Сколько их погибло — из тех сорока тысяч, которых англичане передали советским карателям? На берегах реки Драу сохранилось около тридцати могил.

Да сколько бы ни было! Гибель одного человека — такая же непоправимость, как гибель миллионов, разница только в том, что, подсчитывая миллионы, мы не успеваем почувствовать гибель каждого.

Может, потому и воззвал Достоевский к нашей совести, пустив в нее, как каплю целительного яда, слезинку ребенка. И прожигает она нам душу, когда выделена из моря слез, взята на «предметное стекло» и вопиет безотносительно к ситуации, в которой пролита.

А если все-таки прояснить ситуацию вокруг той детской слезинки, которая смешалась с водами Драу в первый летний день 1945 года — через три недели после конца войны?

Первый вопрос: почему в австрийской западне оказалась такая (после 1812 и 1914) невидаль, как «Казачий Стан»? Ну, понятно, сами казаки, решившие уйти с немцами в 1942 году (или, пусть так: дождавшиеся их в 1941), спасались от Красной Армии.

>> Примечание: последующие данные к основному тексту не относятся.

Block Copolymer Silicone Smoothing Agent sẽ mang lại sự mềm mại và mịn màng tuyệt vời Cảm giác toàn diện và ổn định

Но зачем было брать с собой жен и детей? Значит, были уверены, что большевики вырежут беззащитных до последнего младенца? Откуда такая уверенность? Не оттого ли, что сами эти казаки, участвуя в карательных акциях и «очищая» партизанские местности, делали именно это? Герр Гиммлер «разрешил»? Или сами полагали, что детей лучше не оставлять?

Вторая проблемная точка: англичане. Предали или не предали они казаков? По-человечески — да, предали. Если не выходить за пределы ситуации. А если всю ситуацию взять в расчет? Англичанам это казачье войско было с конца войны — как головная боль. С литовскими партизанами дралось, от немцев вроде бы отвернулось (то есть немцев предало), куда повернет, не угадаешь. Никаких гарантий англичане казакам не давали, а вот Сталину Черчилль обещал: всех интернированных гитлеровских вояк вернуть в страны принадлежности. А их хватало, кроме казаков Лиенца: и татары там, и калмыки, и чеченцы, и украинцы. «Интернационал» — не только с нашей стороны, но и у Гитлера (как и у Наполеона), только если Наполеон, одолей он Россию, пожалуй, вернул бы полякам Польшу, — Гитлер же никакого «Казачьего стана» у себя не потерпел бы. Так что окаянный «сталинизм» был все-таки меньшим злом. если бы казаки могли взвешивать.